Some studios opt against downconverting Blu-ray discs--for now

Some studios opt against downconverting Blu-ray discs--for now

John Falcone Senior Editorial Director, Shopping
John P. Falcone is the senior director of commerce content at CNET, where he coordinates coverage of the site's buying recommendations alongside the CNET Advice team (where he previously headed the consumer electronics reviews section). He's been a CNET editor since 2003.
Expertise Over 20 years experience in electronics and gadget reviews and analysis, and consumer shopping advice Credentials
  • Self-taught tinkerer, informal IT and gadget consultant to friends and family (with several self-built gaming PCs under his belt)
John Falcone
2 min read
Some studios are choosing not to downconvert their high-def HD-DVD and Blu-ray movies over analog outputs. The hardware for both formats enables an "image constraint" function--limiting the analog component-video output of high-def video to 960x540, or one quarter of the potential 1,920x1,080 resolution of true high-definition--that would make the new discs little better than standard DVDs for anybody with an older HDTV. But at least two studios, Sony Pictures and Fox, have indicated that their movies will not include the optional flag that engages the lower resolution.

> **Dataset**:
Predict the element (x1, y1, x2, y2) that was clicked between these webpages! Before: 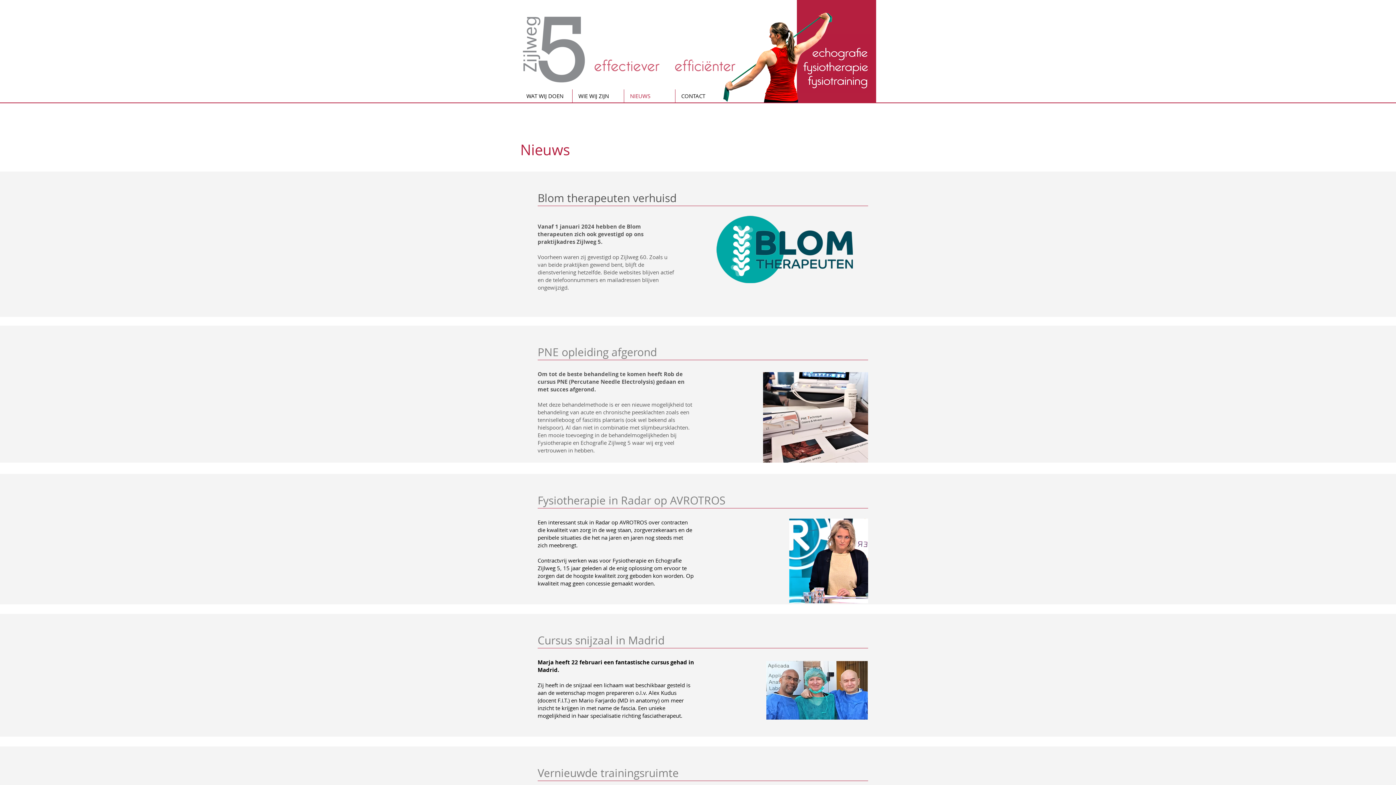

==

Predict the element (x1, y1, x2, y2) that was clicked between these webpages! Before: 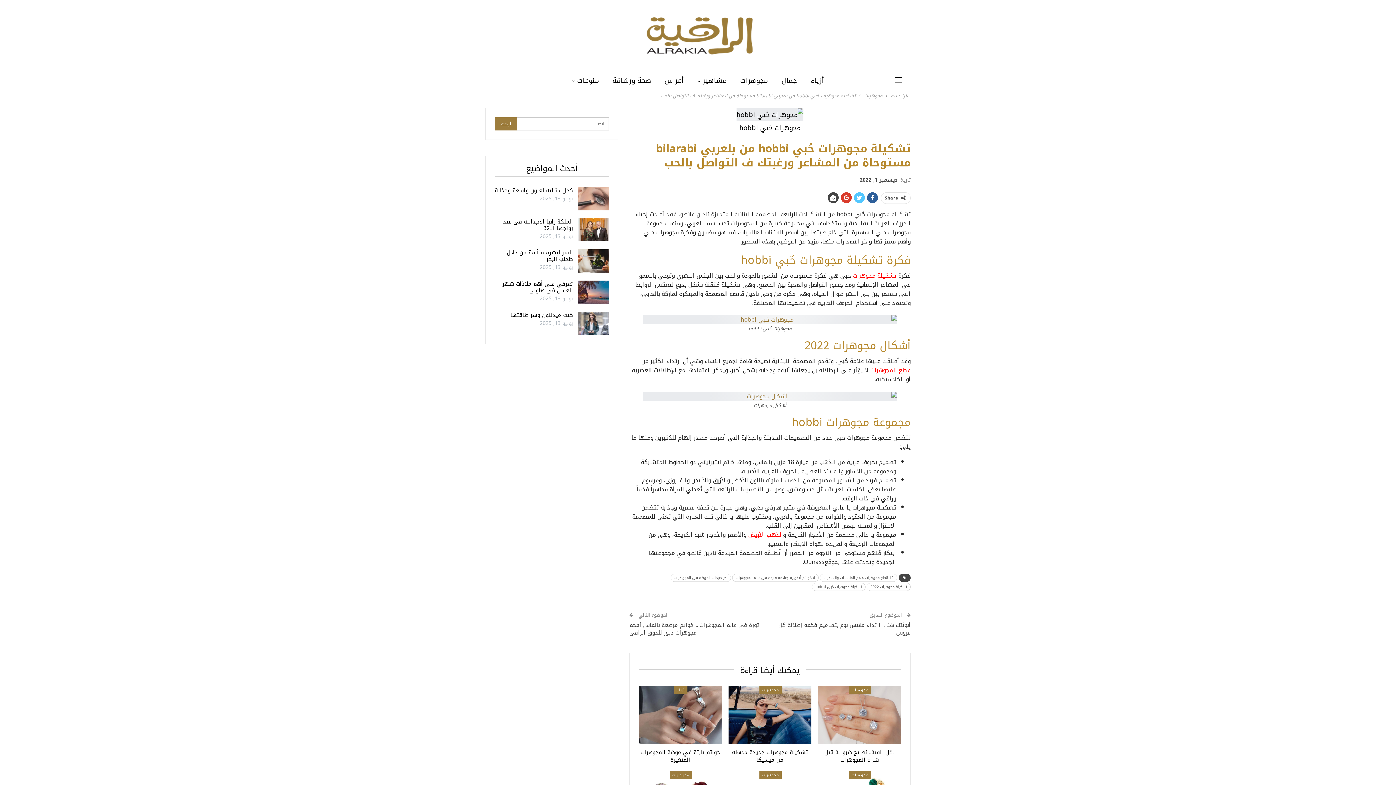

--

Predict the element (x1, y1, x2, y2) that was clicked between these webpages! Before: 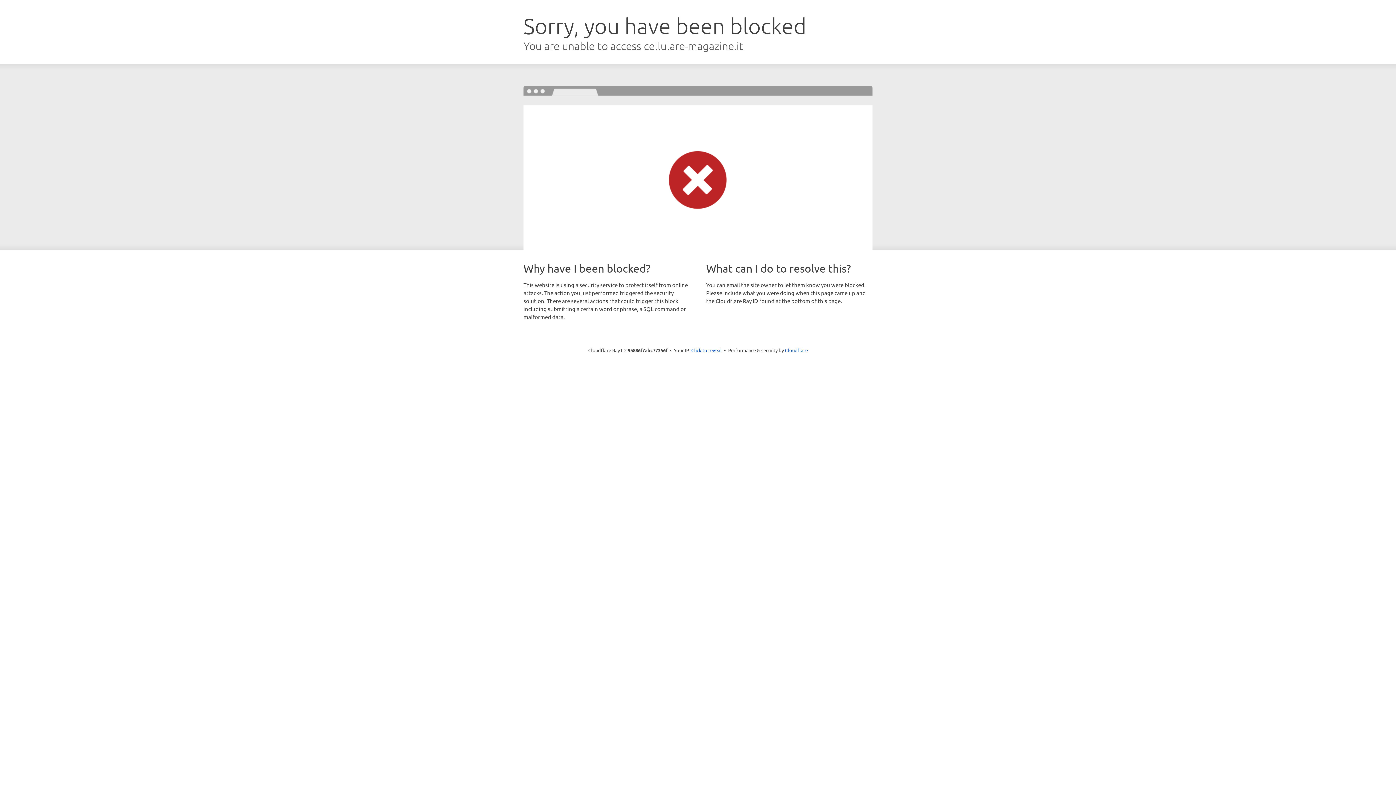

> **The exercise**: Output everything in the Blu-ray downconversion article from "Expertise Over 20" down to "under his belt)", copied word for word.

> **Problem solution**:
Expertise Over 20 years experience in electronics and gadget reviews and analysis, and consumer shopping advice Credentials
  • Self-taught tinkerer, informal IT and gadget consultant to friends and family (with several self-built gaming PCs under his belt)